* _Entries_
======

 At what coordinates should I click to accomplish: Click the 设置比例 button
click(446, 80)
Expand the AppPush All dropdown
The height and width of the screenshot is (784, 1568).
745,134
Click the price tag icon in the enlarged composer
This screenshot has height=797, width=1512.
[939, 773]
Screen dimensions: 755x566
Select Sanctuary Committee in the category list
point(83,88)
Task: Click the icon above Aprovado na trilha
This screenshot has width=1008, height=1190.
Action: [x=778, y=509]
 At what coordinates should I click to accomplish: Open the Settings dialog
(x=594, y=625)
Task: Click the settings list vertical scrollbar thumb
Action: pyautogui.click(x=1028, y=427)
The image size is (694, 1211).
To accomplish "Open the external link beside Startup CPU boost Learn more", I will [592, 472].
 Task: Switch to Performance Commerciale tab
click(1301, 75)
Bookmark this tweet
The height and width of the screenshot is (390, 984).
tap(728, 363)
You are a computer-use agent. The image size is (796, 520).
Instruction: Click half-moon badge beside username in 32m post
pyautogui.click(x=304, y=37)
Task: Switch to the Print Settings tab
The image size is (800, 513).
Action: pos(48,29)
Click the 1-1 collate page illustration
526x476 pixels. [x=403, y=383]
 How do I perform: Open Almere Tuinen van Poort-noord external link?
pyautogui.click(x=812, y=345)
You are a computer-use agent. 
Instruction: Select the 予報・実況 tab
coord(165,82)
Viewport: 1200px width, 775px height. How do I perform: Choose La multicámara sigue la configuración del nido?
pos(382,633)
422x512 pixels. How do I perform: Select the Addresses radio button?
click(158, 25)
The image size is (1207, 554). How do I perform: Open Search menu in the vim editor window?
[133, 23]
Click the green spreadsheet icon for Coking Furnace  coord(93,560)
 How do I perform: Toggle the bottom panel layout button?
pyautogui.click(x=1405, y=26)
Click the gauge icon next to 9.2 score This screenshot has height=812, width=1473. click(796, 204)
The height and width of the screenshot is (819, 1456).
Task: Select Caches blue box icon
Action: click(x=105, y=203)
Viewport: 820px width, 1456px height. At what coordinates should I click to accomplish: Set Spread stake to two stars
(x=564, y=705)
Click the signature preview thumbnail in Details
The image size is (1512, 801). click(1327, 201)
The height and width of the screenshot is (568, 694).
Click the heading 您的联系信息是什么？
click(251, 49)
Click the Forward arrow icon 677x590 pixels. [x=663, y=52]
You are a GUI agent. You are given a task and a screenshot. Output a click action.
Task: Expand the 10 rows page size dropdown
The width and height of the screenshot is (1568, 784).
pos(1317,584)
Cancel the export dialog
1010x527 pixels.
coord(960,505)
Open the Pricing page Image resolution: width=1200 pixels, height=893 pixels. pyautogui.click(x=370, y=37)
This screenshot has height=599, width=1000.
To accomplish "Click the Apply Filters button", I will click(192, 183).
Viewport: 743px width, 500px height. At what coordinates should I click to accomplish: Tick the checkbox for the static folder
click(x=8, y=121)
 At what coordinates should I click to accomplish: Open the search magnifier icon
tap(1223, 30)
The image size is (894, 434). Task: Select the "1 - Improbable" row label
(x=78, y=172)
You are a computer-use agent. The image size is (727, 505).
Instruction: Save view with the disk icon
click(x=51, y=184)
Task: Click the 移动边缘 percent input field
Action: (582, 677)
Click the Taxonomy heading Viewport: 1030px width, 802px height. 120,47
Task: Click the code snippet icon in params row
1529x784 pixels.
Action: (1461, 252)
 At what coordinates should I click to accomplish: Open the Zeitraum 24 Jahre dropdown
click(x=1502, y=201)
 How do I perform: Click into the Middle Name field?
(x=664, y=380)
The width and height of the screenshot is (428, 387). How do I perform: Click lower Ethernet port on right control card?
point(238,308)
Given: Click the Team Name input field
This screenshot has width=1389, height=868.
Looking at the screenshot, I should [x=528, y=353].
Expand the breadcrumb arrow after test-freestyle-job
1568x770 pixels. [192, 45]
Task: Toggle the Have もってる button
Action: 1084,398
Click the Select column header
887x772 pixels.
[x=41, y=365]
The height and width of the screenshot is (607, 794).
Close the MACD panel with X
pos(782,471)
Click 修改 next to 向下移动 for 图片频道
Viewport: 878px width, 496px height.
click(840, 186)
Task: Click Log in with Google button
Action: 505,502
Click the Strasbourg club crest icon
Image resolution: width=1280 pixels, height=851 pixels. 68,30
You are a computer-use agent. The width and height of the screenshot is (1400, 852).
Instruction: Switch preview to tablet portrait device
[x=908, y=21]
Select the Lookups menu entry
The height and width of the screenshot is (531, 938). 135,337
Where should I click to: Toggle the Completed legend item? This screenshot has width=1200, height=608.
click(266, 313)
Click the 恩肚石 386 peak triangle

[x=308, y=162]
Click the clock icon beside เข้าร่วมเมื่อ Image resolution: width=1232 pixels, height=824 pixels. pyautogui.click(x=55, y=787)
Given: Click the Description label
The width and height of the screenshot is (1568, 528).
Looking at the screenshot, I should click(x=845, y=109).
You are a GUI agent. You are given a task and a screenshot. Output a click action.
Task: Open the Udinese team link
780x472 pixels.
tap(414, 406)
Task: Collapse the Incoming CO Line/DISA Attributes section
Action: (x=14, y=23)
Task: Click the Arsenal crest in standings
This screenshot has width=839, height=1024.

======

* _Exercise objective_
Write out the lines above again, swapping every "How do I perform" for "How can I do" and leaving everything else unchanged.

* _Finished exercise_
 At what coordinates should I click to accomplish: Click the 设置比例 button
click(446, 80)
Expand the AppPush All dropdown
The height and width of the screenshot is (784, 1568).
745,134
Click the price tag icon in the enlarged composer
This screenshot has height=797, width=1512.
[939, 773]
Screen dimensions: 755x566
Select Sanctuary Committee in the category list
point(83,88)
Task: Click the icon above Aprovado na trilha
This screenshot has width=1008, height=1190.
Action: [x=778, y=509]
 At what coordinates should I click to accomplish: Open the Settings dialog
(x=594, y=625)
Task: Click the settings list vertical scrollbar thumb
Action: pyautogui.click(x=1028, y=427)
The image size is (694, 1211).
To accomplish "Open the external link beside Startup CPU boost Learn more", I will [592, 472].
 Task: Switch to Performance Commerciale tab
click(1301, 75)
Bookmark this tweet
The height and width of the screenshot is (390, 984).
tap(728, 363)
You are a computer-use agent. The image size is (796, 520).
Instruction: Click half-moon badge beside username in 32m post
pyautogui.click(x=304, y=37)
Task: Switch to the Print Settings tab
The image size is (800, 513).
Action: pos(48,29)
Click the 1-1 collate page illustration
526x476 pixels. [x=403, y=383]
 How can I do: Open Almere Tuinen van Poort-noord external link?
pyautogui.click(x=812, y=345)
You are a computer-use agent. 
Instruction: Select the 予報・実況 tab
coord(165,82)
Viewport: 1200px width, 775px height. How can I do: Choose La multicámara sigue la configuración del nido?
pos(382,633)
422x512 pixels. How can I do: Select the Addresses radio button?
click(158, 25)
The image size is (1207, 554). How can I do: Open Search menu in the vim editor window?
[133, 23]
Click the green spreadsheet icon for Coking Furnace  coord(93,560)
 How can I do: Toggle the bottom panel layout button?
pyautogui.click(x=1405, y=26)
Click the gauge icon next to 9.2 score This screenshot has height=812, width=1473. click(796, 204)
The height and width of the screenshot is (819, 1456).
Task: Select Caches blue box icon
Action: click(x=105, y=203)
Viewport: 820px width, 1456px height. At what coordinates should I click to accomplish: Set Spread stake to two stars
(x=564, y=705)
Click the signature preview thumbnail in Details
The image size is (1512, 801). click(1327, 201)
The height and width of the screenshot is (568, 694).
Click the heading 您的联系信息是什么？
click(251, 49)
Click the Forward arrow icon 677x590 pixels. [x=663, y=52]
You are a GUI agent. You are given a task and a screenshot. Output a click action.
Task: Expand the 10 rows page size dropdown
The width and height of the screenshot is (1568, 784).
pos(1317,584)
Cancel the export dialog
1010x527 pixels.
coord(960,505)
Open the Pricing page Image resolution: width=1200 pixels, height=893 pixels. pyautogui.click(x=370, y=37)
This screenshot has height=599, width=1000.
To accomplish "Click the Apply Filters button", I will click(192, 183).
Viewport: 743px width, 500px height. At what coordinates should I click to accomplish: Tick the checkbox for the static folder
click(x=8, y=121)
 At what coordinates should I click to accomplish: Open the search magnifier icon
tap(1223, 30)
The image size is (894, 434). Task: Select the "1 - Improbable" row label
(x=78, y=172)
You are a computer-use agent. The image size is (727, 505).
Instruction: Save view with the disk icon
click(x=51, y=184)
Task: Click the 移动边缘 percent input field
Action: (582, 677)
Click the Taxonomy heading Viewport: 1030px width, 802px height. 120,47
Task: Click the code snippet icon in params row
1529x784 pixels.
Action: (1461, 252)
 At what coordinates should I click to accomplish: Open the Zeitraum 24 Jahre dropdown
click(x=1502, y=201)
 How can I do: Click into the Middle Name field?
(x=664, y=380)
The width and height of the screenshot is (428, 387). How can I do: Click lower Ethernet port on right control card?
point(238,308)
Given: Click the Team Name input field
This screenshot has width=1389, height=868.
Looking at the screenshot, I should [x=528, y=353].
Expand the breadcrumb arrow after test-freestyle-job
1568x770 pixels. [192, 45]
Task: Toggle the Have もってる button
Action: 1084,398
Click the Select column header
887x772 pixels.
[x=41, y=365]
The height and width of the screenshot is (607, 794).
Close the MACD panel with X
pos(782,471)
Click 修改 next to 向下移动 for 图片频道
Viewport: 878px width, 496px height.
click(840, 186)
Task: Click Log in with Google button
Action: 505,502
Click the Strasbourg club crest icon
Image resolution: width=1280 pixels, height=851 pixels. 68,30
You are a computer-use agent. The width and height of the screenshot is (1400, 852).
Instruction: Switch preview to tablet portrait device
[x=908, y=21]
Select the Lookups menu entry
The height and width of the screenshot is (531, 938). 135,337
Where should I click to: Toggle the Completed legend item? This screenshot has width=1200, height=608.
click(266, 313)
Click the 恩肚石 386 peak triangle

[x=308, y=162]
Click the clock icon beside เข้าร่วมเมื่อ Image resolution: width=1232 pixels, height=824 pixels. pyautogui.click(x=55, y=787)
Given: Click the Description label
The width and height of the screenshot is (1568, 528).
Looking at the screenshot, I should click(x=845, y=109).
You are a GUI agent. You are given a task and a screenshot. Output a click action.
Task: Open the Udinese team link
780x472 pixels.
tap(414, 406)
Task: Collapse the Incoming CO Line/DISA Attributes section
Action: (x=14, y=23)
Task: Click the Arsenal crest in standings
This screenshot has width=839, height=1024.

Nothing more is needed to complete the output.